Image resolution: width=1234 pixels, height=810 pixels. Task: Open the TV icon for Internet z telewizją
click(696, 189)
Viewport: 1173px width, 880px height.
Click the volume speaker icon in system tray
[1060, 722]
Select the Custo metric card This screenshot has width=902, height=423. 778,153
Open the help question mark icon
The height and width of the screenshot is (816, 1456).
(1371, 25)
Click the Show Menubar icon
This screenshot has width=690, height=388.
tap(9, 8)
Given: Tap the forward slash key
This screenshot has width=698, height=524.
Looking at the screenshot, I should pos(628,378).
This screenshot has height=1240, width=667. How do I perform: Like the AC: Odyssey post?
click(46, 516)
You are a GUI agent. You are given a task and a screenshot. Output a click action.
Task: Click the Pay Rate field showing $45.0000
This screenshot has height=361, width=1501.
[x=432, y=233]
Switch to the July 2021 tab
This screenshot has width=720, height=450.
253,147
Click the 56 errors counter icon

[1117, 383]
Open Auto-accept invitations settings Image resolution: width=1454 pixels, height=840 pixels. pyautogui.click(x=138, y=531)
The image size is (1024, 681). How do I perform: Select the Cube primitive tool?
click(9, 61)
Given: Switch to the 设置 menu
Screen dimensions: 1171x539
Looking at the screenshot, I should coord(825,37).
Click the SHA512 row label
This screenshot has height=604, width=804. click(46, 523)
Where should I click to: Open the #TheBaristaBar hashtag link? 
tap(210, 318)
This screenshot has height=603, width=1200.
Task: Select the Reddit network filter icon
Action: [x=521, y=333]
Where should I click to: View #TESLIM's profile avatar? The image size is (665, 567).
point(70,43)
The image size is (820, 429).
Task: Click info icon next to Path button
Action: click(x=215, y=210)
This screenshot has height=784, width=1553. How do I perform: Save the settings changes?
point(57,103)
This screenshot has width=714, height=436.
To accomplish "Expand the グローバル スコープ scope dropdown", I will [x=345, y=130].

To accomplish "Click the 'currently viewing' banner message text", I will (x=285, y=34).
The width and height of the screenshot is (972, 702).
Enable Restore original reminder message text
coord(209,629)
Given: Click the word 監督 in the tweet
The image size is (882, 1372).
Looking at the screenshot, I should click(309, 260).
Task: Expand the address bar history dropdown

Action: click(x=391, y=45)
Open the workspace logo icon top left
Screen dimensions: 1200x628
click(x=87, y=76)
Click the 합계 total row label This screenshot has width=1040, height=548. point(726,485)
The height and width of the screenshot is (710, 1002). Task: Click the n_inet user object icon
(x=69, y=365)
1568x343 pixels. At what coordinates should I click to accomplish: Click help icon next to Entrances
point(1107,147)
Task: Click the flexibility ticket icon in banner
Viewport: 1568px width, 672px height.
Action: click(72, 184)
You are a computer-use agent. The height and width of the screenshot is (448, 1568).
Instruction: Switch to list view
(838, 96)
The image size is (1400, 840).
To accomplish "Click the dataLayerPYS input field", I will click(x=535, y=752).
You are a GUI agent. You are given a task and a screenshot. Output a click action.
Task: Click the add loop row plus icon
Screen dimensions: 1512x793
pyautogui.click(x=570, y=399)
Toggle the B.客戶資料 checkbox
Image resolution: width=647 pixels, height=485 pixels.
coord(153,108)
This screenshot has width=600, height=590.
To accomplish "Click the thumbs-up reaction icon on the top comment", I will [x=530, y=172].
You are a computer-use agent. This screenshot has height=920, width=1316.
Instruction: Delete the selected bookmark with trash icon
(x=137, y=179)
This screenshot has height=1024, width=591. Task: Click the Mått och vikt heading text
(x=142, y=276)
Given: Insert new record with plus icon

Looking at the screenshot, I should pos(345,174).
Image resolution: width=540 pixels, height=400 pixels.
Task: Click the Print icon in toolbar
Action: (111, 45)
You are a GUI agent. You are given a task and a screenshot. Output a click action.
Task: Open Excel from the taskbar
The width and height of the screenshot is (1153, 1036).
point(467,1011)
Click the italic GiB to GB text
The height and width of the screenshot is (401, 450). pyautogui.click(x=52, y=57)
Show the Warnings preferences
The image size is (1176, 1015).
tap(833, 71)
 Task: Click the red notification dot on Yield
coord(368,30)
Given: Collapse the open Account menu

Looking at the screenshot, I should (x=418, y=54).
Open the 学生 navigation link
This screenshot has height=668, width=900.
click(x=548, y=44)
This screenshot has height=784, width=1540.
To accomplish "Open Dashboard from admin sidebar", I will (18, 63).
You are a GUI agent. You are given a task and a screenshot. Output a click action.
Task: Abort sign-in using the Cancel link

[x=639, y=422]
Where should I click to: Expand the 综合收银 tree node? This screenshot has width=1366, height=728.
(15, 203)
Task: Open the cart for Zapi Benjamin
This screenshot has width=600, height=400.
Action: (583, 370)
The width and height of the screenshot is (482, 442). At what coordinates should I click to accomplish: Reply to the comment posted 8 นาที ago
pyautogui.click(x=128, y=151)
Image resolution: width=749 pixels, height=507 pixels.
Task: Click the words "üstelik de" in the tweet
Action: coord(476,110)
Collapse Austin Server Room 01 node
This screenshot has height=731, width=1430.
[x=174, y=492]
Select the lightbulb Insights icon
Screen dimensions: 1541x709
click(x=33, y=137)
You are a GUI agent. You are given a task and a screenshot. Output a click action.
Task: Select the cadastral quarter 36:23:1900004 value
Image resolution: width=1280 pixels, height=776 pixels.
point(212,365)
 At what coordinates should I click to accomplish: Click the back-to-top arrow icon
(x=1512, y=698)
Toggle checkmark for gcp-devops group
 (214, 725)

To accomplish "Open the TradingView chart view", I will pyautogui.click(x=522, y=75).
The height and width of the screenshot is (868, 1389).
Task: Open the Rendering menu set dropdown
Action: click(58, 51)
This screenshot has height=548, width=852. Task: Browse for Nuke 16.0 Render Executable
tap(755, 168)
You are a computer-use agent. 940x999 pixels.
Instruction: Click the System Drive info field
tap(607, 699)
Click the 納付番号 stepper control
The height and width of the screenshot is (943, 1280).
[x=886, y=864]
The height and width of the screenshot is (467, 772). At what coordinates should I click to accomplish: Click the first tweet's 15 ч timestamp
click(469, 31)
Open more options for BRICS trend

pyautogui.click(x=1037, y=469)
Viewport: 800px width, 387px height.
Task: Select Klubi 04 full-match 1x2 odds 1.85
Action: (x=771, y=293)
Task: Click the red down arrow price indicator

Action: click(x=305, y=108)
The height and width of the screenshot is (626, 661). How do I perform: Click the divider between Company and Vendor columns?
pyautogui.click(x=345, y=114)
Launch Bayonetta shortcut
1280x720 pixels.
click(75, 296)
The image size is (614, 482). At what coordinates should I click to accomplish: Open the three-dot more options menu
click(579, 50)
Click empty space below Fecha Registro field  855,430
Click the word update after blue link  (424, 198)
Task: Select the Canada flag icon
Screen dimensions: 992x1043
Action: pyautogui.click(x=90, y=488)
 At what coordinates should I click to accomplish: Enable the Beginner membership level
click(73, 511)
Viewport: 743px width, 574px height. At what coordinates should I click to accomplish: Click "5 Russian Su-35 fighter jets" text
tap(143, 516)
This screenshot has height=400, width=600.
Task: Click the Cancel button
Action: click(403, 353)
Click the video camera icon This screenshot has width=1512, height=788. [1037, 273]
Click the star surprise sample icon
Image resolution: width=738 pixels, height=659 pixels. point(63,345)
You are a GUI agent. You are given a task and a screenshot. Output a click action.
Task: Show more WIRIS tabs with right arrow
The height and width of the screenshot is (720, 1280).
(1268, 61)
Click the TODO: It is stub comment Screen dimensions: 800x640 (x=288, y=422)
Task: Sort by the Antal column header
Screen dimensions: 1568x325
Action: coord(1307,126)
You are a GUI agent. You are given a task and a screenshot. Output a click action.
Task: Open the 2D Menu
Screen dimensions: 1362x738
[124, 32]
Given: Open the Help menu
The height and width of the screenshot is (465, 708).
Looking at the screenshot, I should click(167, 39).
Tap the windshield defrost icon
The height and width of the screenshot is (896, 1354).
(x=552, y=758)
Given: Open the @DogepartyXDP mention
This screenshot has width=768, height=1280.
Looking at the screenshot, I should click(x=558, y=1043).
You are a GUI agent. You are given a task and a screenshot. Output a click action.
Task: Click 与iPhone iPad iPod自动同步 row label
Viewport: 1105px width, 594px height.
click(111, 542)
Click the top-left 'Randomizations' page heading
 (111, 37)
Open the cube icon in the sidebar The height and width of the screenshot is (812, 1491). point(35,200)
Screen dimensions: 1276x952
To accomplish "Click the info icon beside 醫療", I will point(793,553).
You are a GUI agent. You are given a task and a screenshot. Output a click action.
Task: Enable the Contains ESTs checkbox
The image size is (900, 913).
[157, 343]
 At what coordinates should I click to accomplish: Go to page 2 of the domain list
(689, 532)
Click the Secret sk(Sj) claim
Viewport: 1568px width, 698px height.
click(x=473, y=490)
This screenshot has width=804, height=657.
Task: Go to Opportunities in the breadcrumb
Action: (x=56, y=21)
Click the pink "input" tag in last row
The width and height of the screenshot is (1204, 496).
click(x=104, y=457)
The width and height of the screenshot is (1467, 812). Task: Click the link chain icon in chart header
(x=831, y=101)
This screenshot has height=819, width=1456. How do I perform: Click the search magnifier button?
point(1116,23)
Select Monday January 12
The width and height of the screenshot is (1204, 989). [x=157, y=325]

> _EXERCISE_: Scan the listing above and identify each line holding the string "input"; copy every such line.

> _YOUR SOLUTION_:
To accomplish "Click the dataLayerPYS input field", I will click(x=535, y=752).
Click the pink "input" tag in last row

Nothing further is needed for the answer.